Court Sets Higher Standard for Doctors

YERUSHALAYIM

A court ruling in Be’er Sheva this week could raise the standard of medical treatment in Israel, The Jerusalem Post reported.

The Magistrate’s Court held the Soroka University Medical Center liable for 10,000 shekels in damages for a patient’s misdiagnosed back shoulder fracture, rejecting the opinions of two orthopedists that such diagnoses were frequently missed by Emergency Room doctors who are still acquiring their expertise.

The court ruling explicitly stated that judiciaries were setting a “higher standard” for doctors than what currently exists in most emergency rooms in the country.

The plaintiff claimed that on June 23, 2000, he was examined, x-rayed and told by the emergency room doctor that there was no fracture. Nearly an entire month later and after significant suffering and aggravation of his shoulder injury, on July 22, 2000, the man underwent surgery, including general anesthesia, for the fracture that the doctor had said hadn’t happened.
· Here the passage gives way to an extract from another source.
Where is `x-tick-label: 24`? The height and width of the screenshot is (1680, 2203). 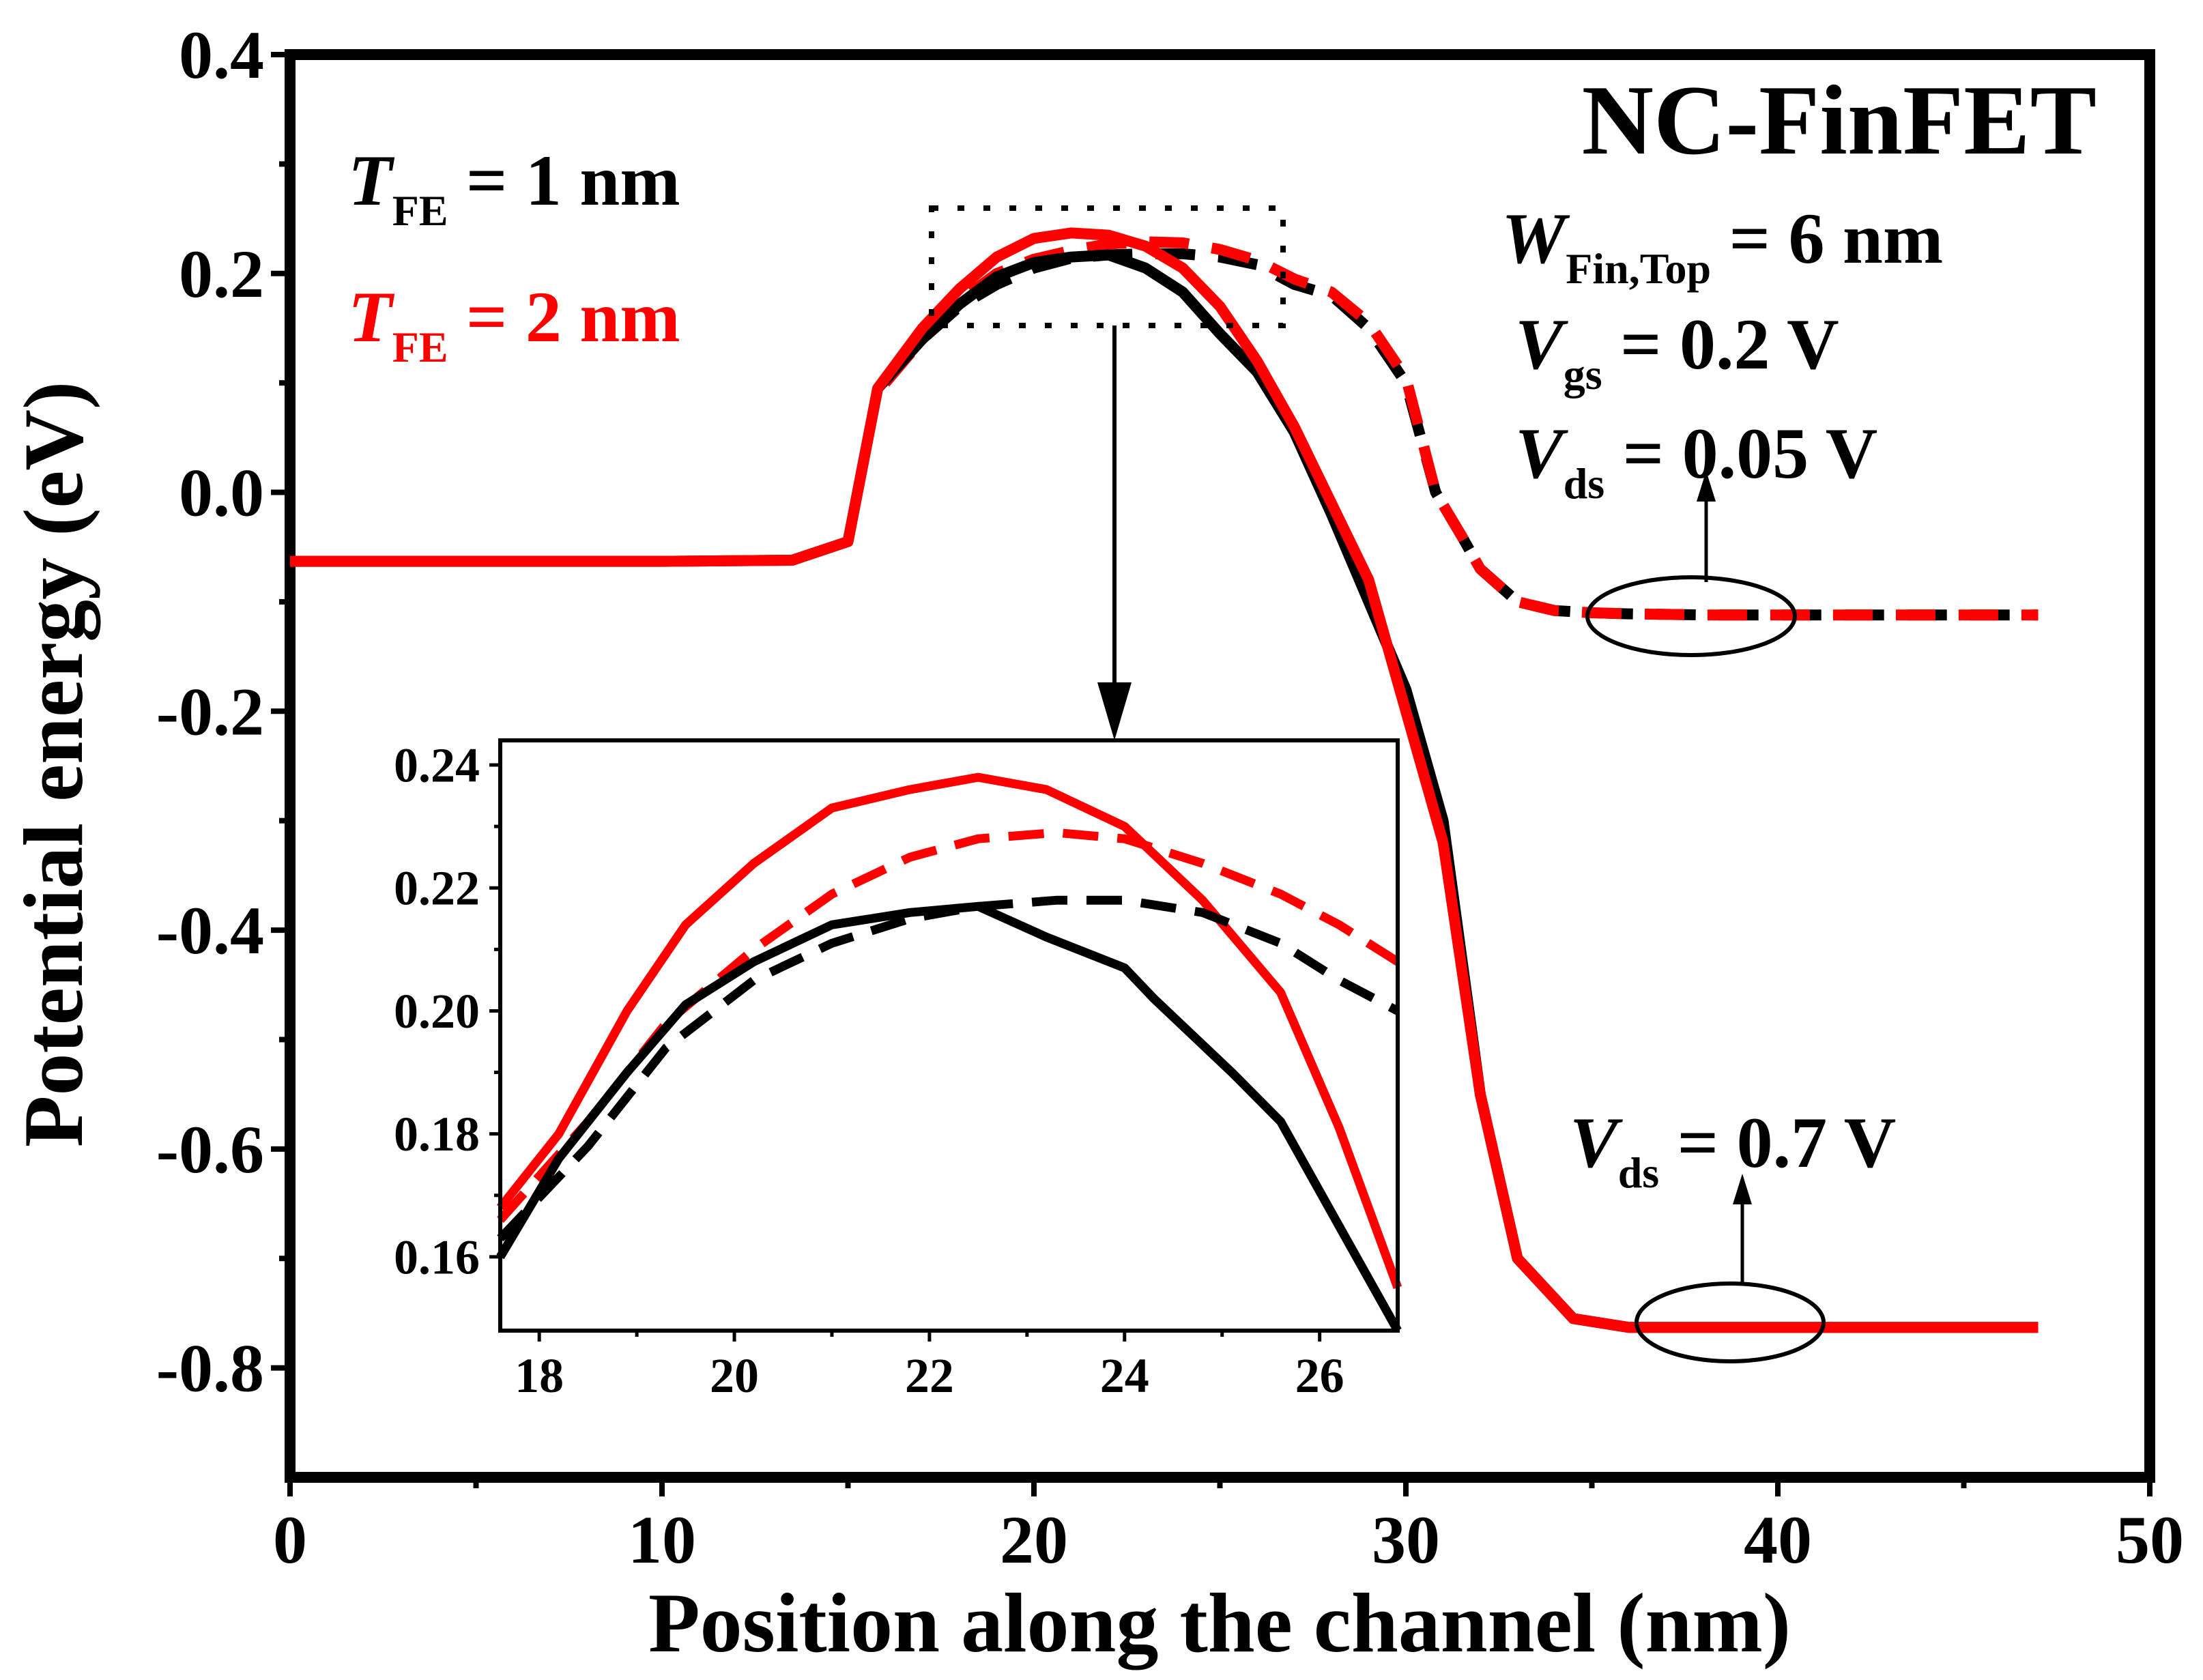 x-tick-label: 24 is located at coordinates (1124, 1376).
The expert testimony, that most emergency room doctors could easily have missed the fracture, especially since that type of fracture is difficult to catch on an x-ray, usually being in the front of the shoulder, not the back, as in this case, did not satisfy the judge.

The court said that if emergency staff are inexpert and it’s known that mistakes are made, more-senior doctors must review the work of their junior colleagues within a reasonable amount of time.

However, the court did not award the higher damages sought, noting that a month is not such a long time, and that other factors besides the hospital’s negligence contributed to the plaintiffs’ suffering.